-- start of MATERIAL SUPPLIED --

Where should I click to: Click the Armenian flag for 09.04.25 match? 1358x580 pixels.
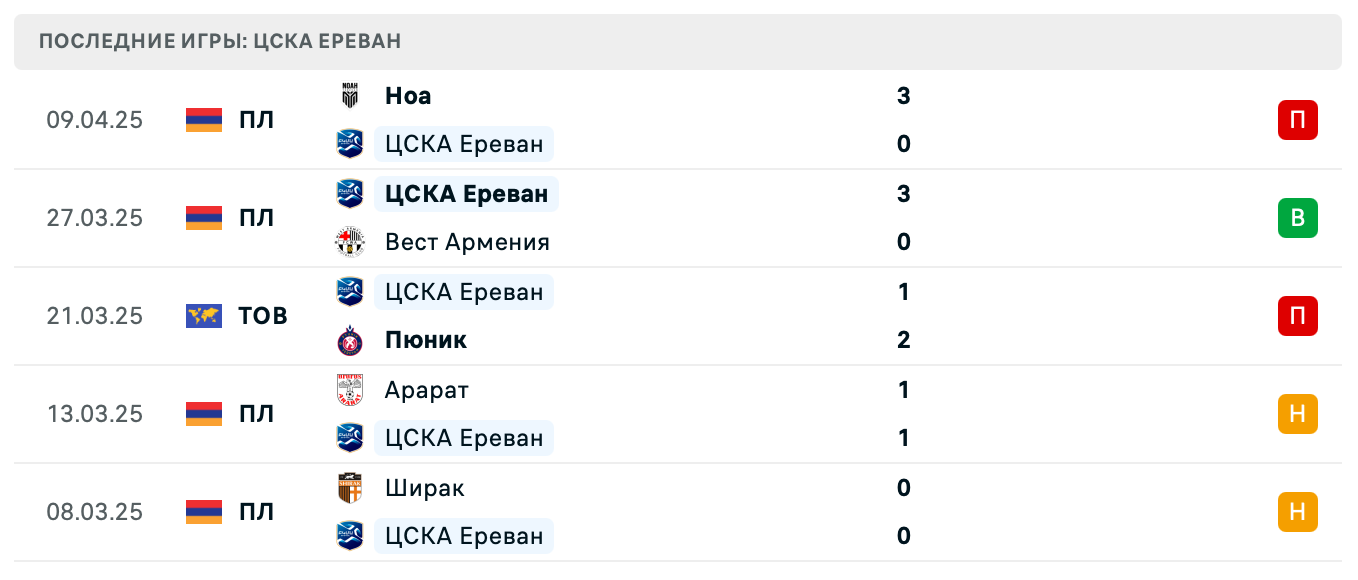coord(204,120)
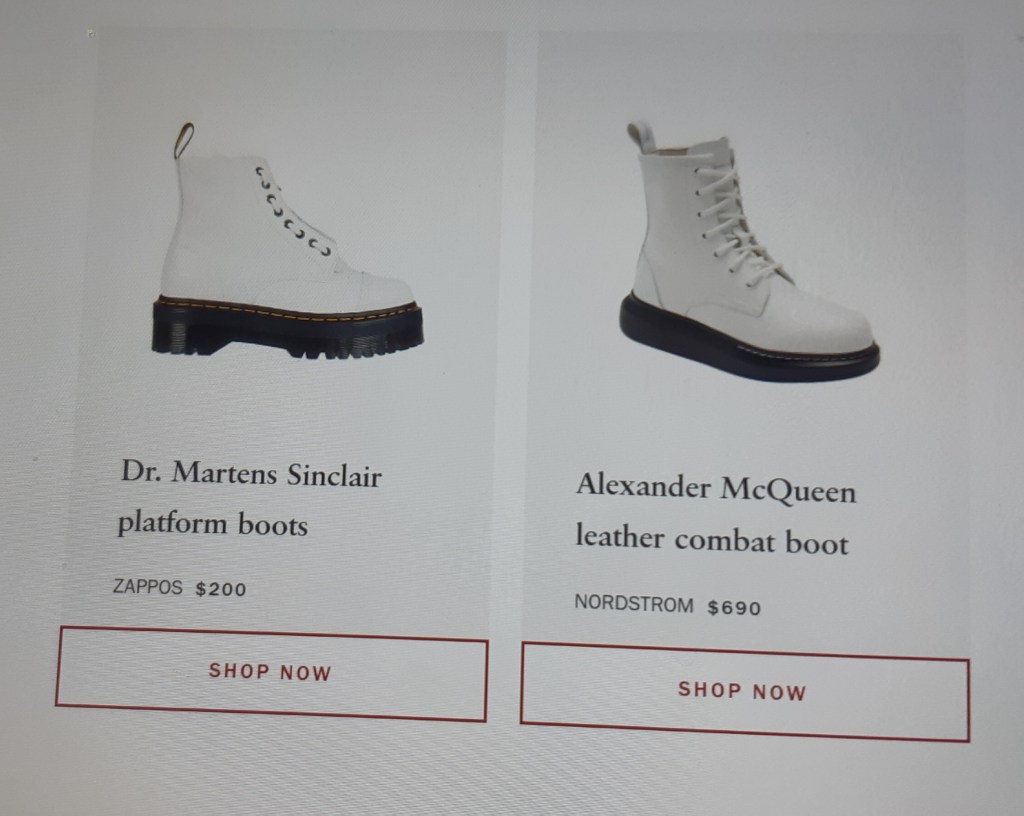Image resolution: width=1024 pixels, height=816 pixels.
Task: Click the words 'platform boots' in the left title
Action: pyautogui.click(x=212, y=524)
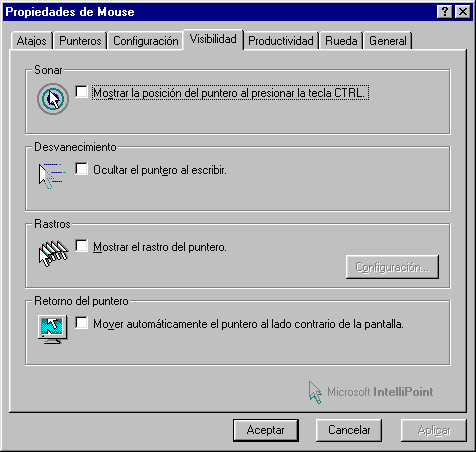
Task: Select the Productividad tab
Action: 281,41
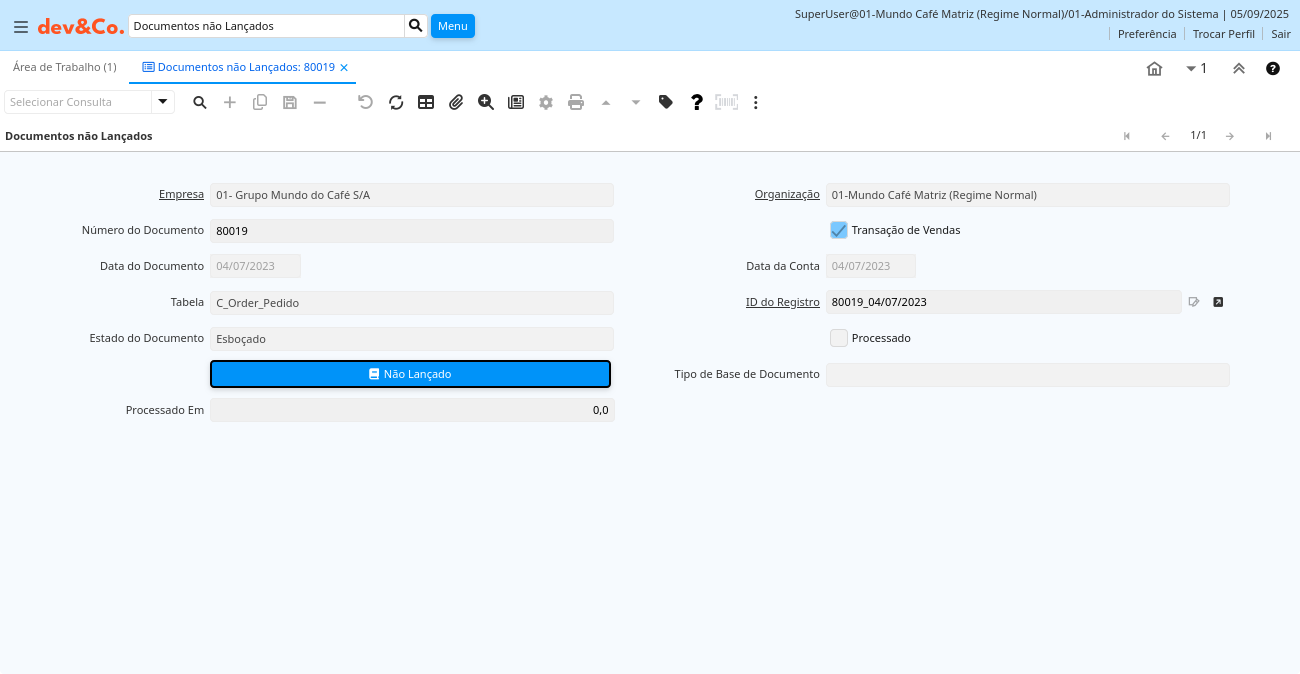This screenshot has width=1300, height=674.
Task: Collapse the header with double chevron
Action: [1239, 68]
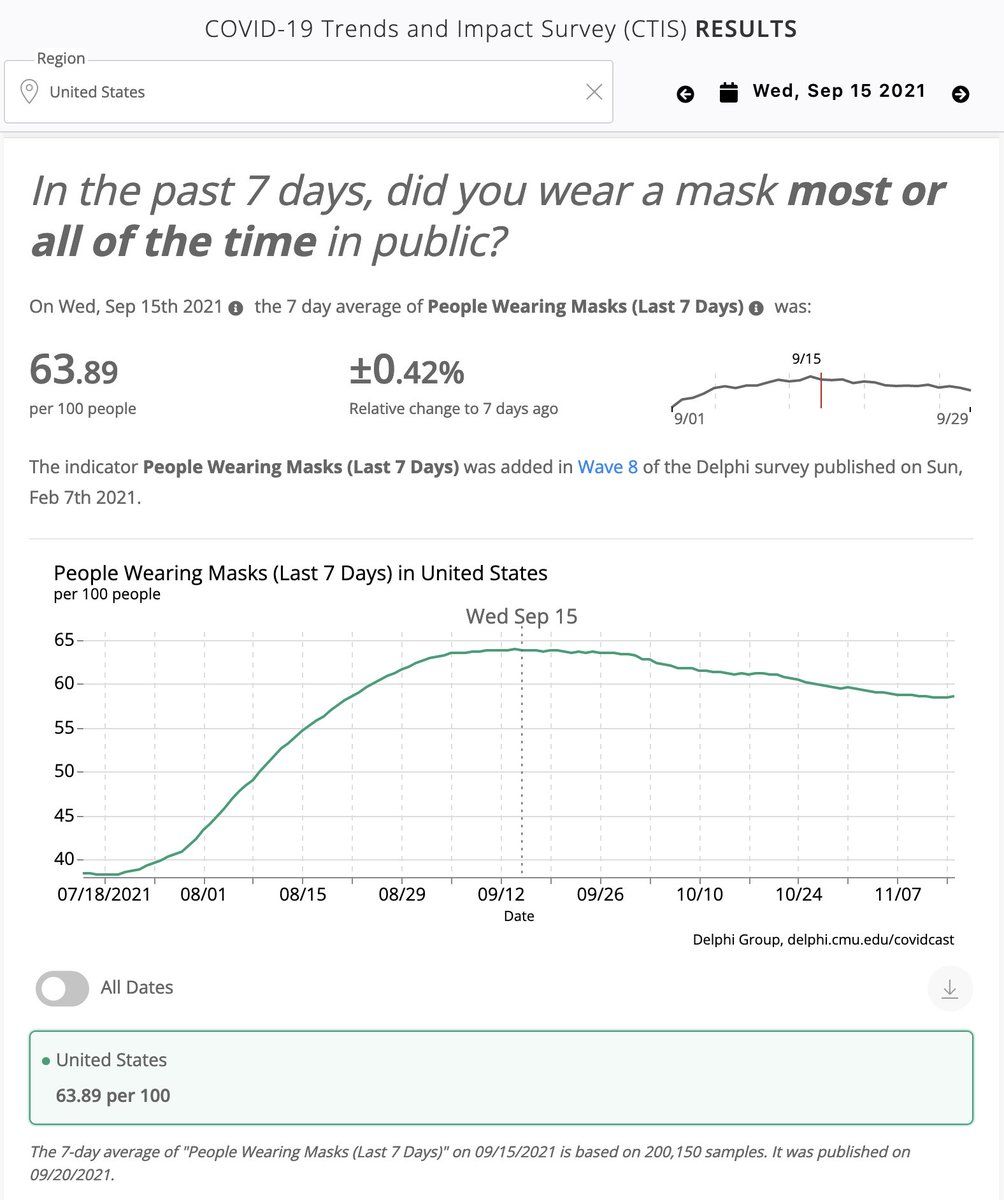Open info icon beside People Wearing Masks

pyautogui.click(x=756, y=309)
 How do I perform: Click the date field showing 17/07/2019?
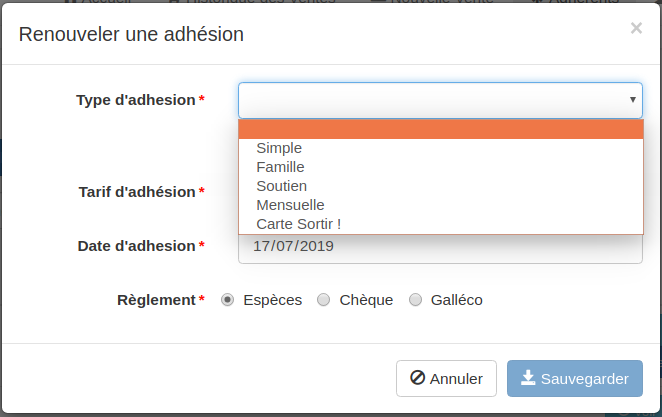click(x=440, y=247)
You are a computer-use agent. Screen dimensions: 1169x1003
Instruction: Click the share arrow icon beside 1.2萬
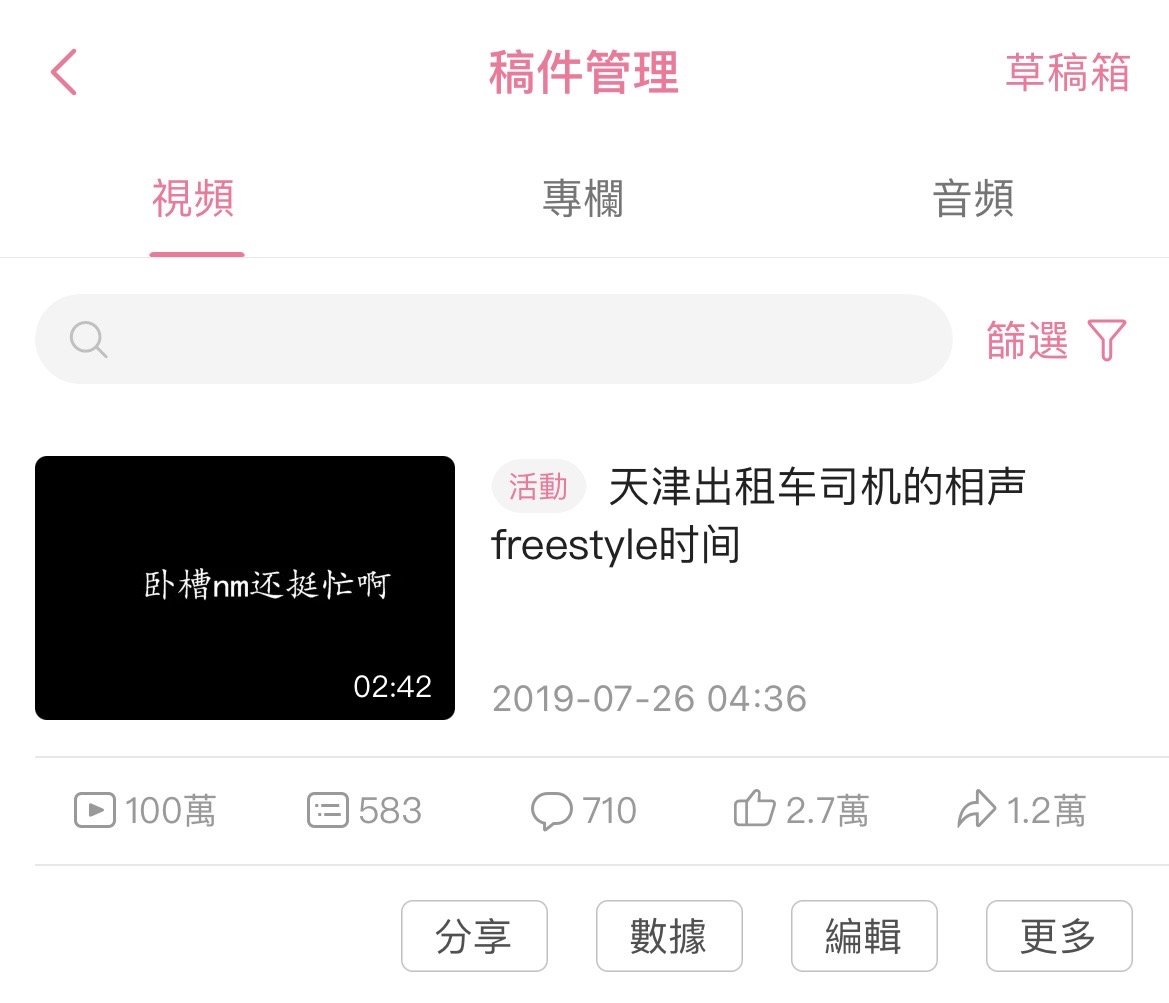977,809
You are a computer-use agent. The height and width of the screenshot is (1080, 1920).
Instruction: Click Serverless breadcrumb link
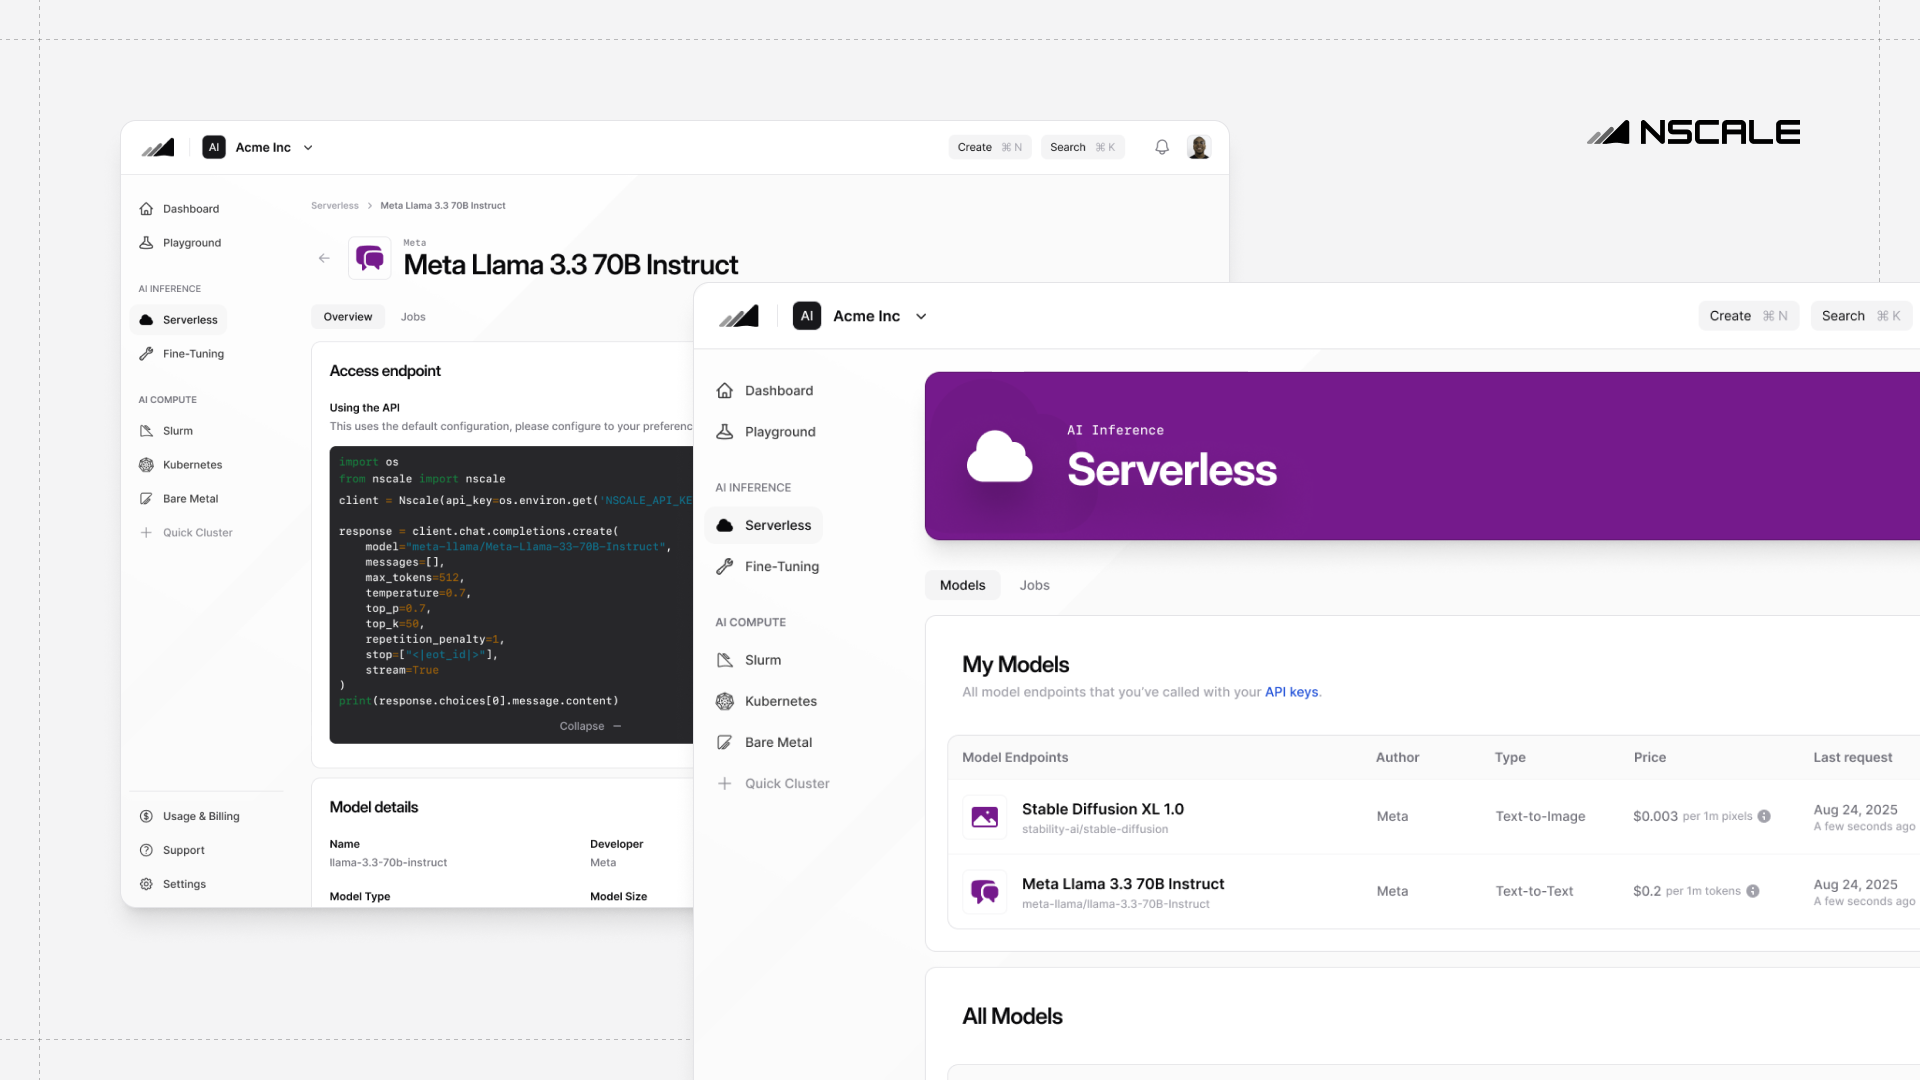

-- end of MATERIAL SUPPLIED --

TASK GOAL
Reproduce every item above word for word, omitting the pictures.

FULL RESPONSE
Where should I click to: Click the Armenian flag for 09.04.25 match? 1358x580 pixels.
coord(204,120)
Image resolution: width=1024 pixels, height=816 pixels.
Task: Click the words 'platform boots' in the left title
Action: pyautogui.click(x=212, y=524)
Task: Select the Productividad tab
Action: 281,41
This screenshot has width=1300, height=674.
Task: Collapse the header with double chevron
Action: [1239, 68]
Open info icon beside People Wearing Masks

pyautogui.click(x=756, y=309)
 How do I perform: Click the date field showing 17/07/2019?
click(x=440, y=247)
You are a computer-use agent. Screen dimensions: 1169x1003
Instruction: Click the share arrow icon beside 1.2萬
977,809
You are a computer-use agent. The height and width of the screenshot is (1080, 1920).
Instruction: Click Serverless breadcrumb link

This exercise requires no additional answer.